> Work item
Could you reproduce all of the records exactly?

> Data under study
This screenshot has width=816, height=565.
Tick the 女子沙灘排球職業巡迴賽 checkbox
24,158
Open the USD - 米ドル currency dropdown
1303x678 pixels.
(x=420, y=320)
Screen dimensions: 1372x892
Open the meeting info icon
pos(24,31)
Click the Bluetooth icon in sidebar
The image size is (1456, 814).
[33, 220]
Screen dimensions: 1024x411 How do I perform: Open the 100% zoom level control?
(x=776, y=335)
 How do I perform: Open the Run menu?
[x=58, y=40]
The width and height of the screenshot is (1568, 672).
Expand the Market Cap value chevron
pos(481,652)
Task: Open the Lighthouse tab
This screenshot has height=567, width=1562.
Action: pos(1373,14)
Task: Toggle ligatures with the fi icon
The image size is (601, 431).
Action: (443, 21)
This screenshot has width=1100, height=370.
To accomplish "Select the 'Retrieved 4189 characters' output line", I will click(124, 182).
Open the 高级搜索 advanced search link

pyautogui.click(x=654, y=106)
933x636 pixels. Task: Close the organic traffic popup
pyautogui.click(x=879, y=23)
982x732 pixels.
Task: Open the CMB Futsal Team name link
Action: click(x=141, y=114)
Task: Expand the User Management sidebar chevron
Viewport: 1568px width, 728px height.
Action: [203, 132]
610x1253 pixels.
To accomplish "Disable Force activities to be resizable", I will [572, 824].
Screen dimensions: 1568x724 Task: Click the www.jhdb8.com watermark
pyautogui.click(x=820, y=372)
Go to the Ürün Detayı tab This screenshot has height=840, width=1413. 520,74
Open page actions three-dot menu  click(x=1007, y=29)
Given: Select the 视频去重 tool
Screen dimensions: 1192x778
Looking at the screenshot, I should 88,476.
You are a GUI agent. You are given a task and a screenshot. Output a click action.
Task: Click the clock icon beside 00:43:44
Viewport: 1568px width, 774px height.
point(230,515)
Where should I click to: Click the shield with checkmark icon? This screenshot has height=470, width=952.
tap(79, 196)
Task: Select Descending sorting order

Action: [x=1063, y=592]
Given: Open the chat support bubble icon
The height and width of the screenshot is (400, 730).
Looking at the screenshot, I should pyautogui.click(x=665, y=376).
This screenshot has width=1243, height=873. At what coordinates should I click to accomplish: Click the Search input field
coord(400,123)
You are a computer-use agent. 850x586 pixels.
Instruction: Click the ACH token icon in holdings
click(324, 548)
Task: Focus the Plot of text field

> Result of the task
This screenshot has width=816, height=565.
Tick the 女子沙灘排球職業巡迴賽 checkbox
24,158
Open the USD - 米ドル currency dropdown
1303x678 pixels.
(x=420, y=320)
Screen dimensions: 1372x892
Open the meeting info icon
pos(24,31)
Click the Bluetooth icon in sidebar
The image size is (1456, 814).
[33, 220]
Screen dimensions: 1024x411 How do I perform: Open the 100% zoom level control?
(x=776, y=335)
 How do I perform: Open the Run menu?
[x=58, y=40]
The width and height of the screenshot is (1568, 672).
Expand the Market Cap value chevron
pos(481,652)
Task: Open the Lighthouse tab
This screenshot has height=567, width=1562.
Action: pos(1373,14)
Task: Toggle ligatures with the fi icon
The image size is (601, 431).
Action: (443, 21)
This screenshot has width=1100, height=370.
To accomplish "Select the 'Retrieved 4189 characters' output line", I will click(124, 182).
Open the 高级搜索 advanced search link

pyautogui.click(x=654, y=106)
933x636 pixels. Task: Close the organic traffic popup
pyautogui.click(x=879, y=23)
982x732 pixels.
Task: Open the CMB Futsal Team name link
Action: click(x=141, y=114)
Task: Expand the User Management sidebar chevron
Viewport: 1568px width, 728px height.
Action: [203, 132]
610x1253 pixels.
To accomplish "Disable Force activities to be resizable", I will [572, 824].
Screen dimensions: 1568x724 Task: Click the www.jhdb8.com watermark
pyautogui.click(x=820, y=372)
Go to the Ürün Detayı tab This screenshot has height=840, width=1413. 520,74
Open page actions three-dot menu  click(x=1007, y=29)
Given: Select the 视频去重 tool
Screen dimensions: 1192x778
Looking at the screenshot, I should 88,476.
You are a GUI agent. You are given a task and a screenshot. Output a click action.
Task: Click the clock icon beside 00:43:44
Viewport: 1568px width, 774px height.
point(230,515)
Where should I click to: Click the shield with checkmark icon? This screenshot has height=470, width=952.
tap(79, 196)
Task: Select Descending sorting order

Action: [x=1063, y=592]
Given: Open the chat support bubble icon
The height and width of the screenshot is (400, 730).
Looking at the screenshot, I should pyautogui.click(x=665, y=376).
This screenshot has width=1243, height=873. At what coordinates should I click to accomplish: Click the Search input field
coord(400,123)
You are a computer-use agent. 850x586 pixels.
Instruction: Click the ACH token icon in holdings
click(324, 548)
Task: Focus the Plot of text field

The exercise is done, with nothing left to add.